[Stored data entries]

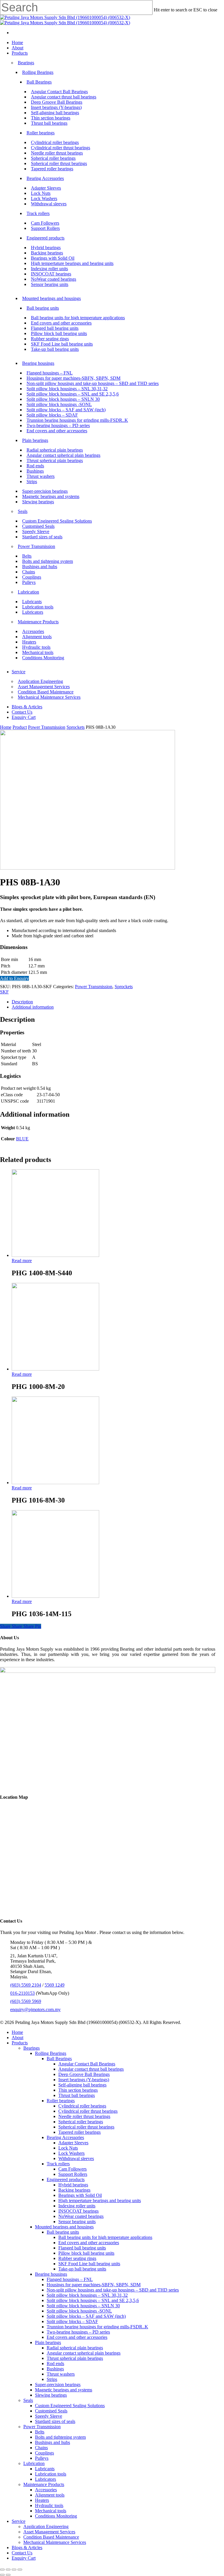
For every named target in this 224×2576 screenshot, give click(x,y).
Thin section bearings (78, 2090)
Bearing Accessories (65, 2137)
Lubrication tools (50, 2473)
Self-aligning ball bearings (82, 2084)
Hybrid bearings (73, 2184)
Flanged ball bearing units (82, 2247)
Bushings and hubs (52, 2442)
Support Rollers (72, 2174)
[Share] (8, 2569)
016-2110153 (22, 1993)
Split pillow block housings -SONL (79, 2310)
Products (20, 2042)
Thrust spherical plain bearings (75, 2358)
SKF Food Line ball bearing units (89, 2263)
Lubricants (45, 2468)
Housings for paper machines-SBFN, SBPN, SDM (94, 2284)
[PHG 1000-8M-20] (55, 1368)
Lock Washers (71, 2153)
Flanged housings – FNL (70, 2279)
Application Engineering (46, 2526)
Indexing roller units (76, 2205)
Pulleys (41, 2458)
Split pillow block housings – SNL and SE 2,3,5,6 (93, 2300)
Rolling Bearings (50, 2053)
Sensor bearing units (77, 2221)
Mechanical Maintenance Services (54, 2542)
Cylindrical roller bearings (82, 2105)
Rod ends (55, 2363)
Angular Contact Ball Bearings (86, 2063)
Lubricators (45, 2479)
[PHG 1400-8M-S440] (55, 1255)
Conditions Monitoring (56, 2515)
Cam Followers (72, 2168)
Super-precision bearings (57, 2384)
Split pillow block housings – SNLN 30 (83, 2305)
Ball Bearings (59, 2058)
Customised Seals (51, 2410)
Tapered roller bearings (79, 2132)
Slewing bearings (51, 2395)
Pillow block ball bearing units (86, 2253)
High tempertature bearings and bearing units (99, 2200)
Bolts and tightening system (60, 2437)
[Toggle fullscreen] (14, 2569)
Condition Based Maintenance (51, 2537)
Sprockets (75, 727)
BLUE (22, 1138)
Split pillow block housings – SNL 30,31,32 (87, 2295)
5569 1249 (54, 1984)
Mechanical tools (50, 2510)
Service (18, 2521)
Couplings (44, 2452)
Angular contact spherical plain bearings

• Task goal:
Output exactly the lines from the first line of the records through the line containing "Flanged ball bearing units (82, 2247)". Leave out every picture.

• Exercise output:
For every named target in this 224×2576 screenshot, give click(x,y).
Thin section bearings (78, 2090)
Bearing Accessories (65, 2137)
Lubrication tools (50, 2473)
Self-aligning ball bearings (82, 2084)
Hybrid bearings (73, 2184)
Flanged ball bearing units (82, 2247)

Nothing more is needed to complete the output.